> [ACTIVITY 1]
In the methods excerpt, at what force and for how long were the collected cells centrifuged?
> [ACTIVITY 2]
Reproduce, word for word, the stretch of the methods excerpt from "Flow cytometry analysis of" through "(BD Biosciences, USA).".

> [DOCUMENT TEXT]
-- Opening Marker --

2.4. Determination of live cell numbers

Experiments were conducted to measure the time- and concentration dependent effects of PFOA on the number of live cells. After 48 or 96 h of treatment, cells were trypsinized (TrypLE Express, Gibco, Denmark) after removing media and washing with phosphate buffered saline (PBS). Cells were collected and centrifuged at 800 x g for 5 min, then suspended in 1 mL PBS to determine cell numbers. An equal amount of cell suspension and trypan blue stain (10/10 μL) were mixed in a micro tube and live cells were counted via automated cell counter (Invitrogen Countess®, ThermoFisher Scientific, USA).

2.5. Cell cycle analysis

Flow cytometry analysis of vehicle control and PFOA treated cells was used to determine cell distributions in the cell cycle. Granulosa cells (4.0 × 105/mL) cultured in 12-well culture plates were detached by trypsinization (TrypLE Express, Gibco, Denmark), washed in PBS, fixed in 66% ice-cold ethanol, and stored at 4 °C until flow cytometry analysis. Before the analysis, cells were stained with Propidium Iodide in PBS according to manufacturer’s instructions (Propidium Iodide Flow Cytometric Kit; ab139418, Abcam, USA). Cells were then analyzed for cell cycle distribution via flow cytometry using a BD LSRII flow cytometer (BD Biosciences, USA).

-- Closing Marker --

> [GIVEN INFORMATION]
-- Opening Marker --

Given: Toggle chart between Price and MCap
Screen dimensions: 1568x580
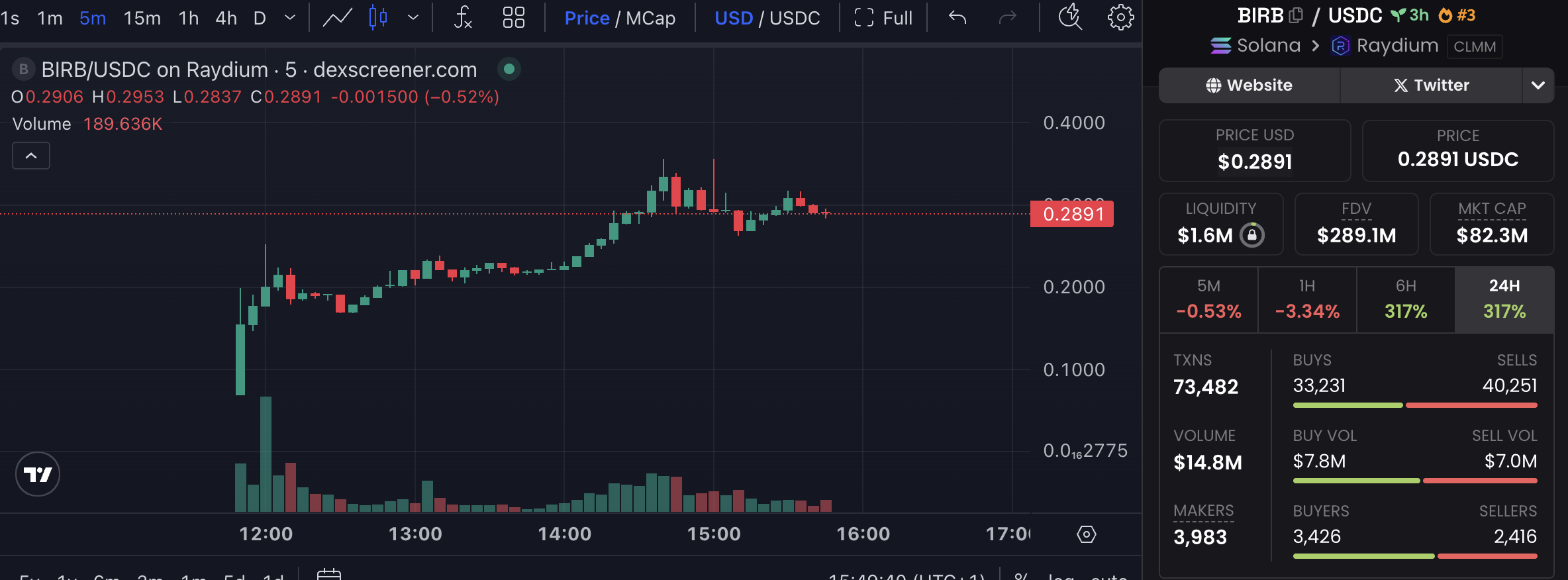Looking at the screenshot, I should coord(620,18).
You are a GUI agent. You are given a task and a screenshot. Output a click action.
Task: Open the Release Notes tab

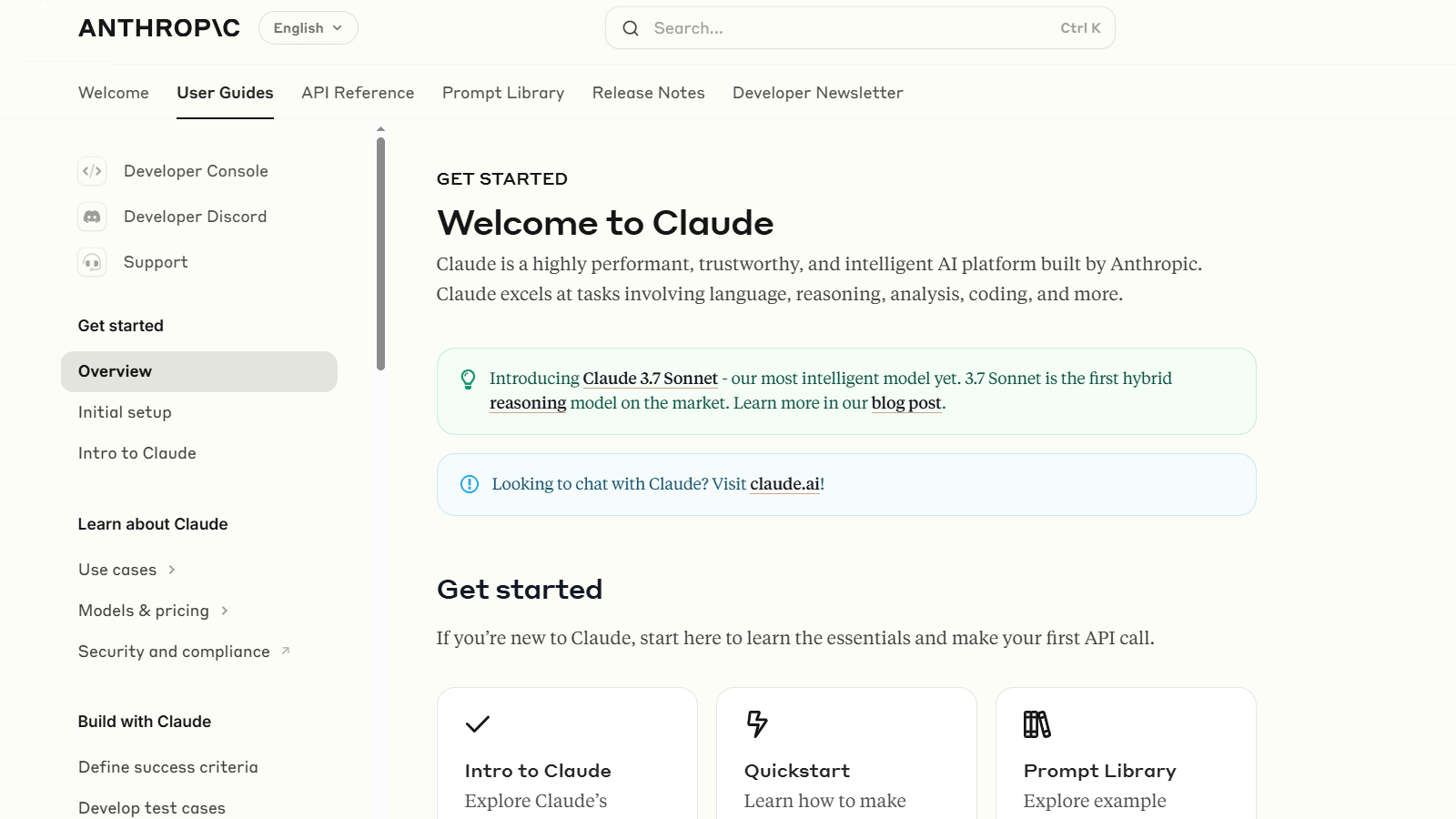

-- Closing Marker --

> [TASK RESULT 1]
At 800 x g for 5 min.

> [TASK RESULT 2]
Flow cytometry analysis of vehicle control and PFOA treated cells was used to determine cell distributions in the cell cycle. Granulosa cells (4.0 × 105/mL) cultured in 12-well culture plates were detached by trypsinization (TrypLE Express, Gibco, Denmark), washed in PBS, fixed in 66% ice-cold ethanol, and stored at 4 °C until flow cytometry analysis. Before the analysis, cells were stained with Propidium Iodide in PBS according to manufacturer’s instructions (Propidium Iodide Flow Cytometric Kit; ab139418, Abcam, USA). Cells were then analyzed for cell cycle distribution via flow cytometry using a BD LSRII flow cytometer (BD Biosciences, USA).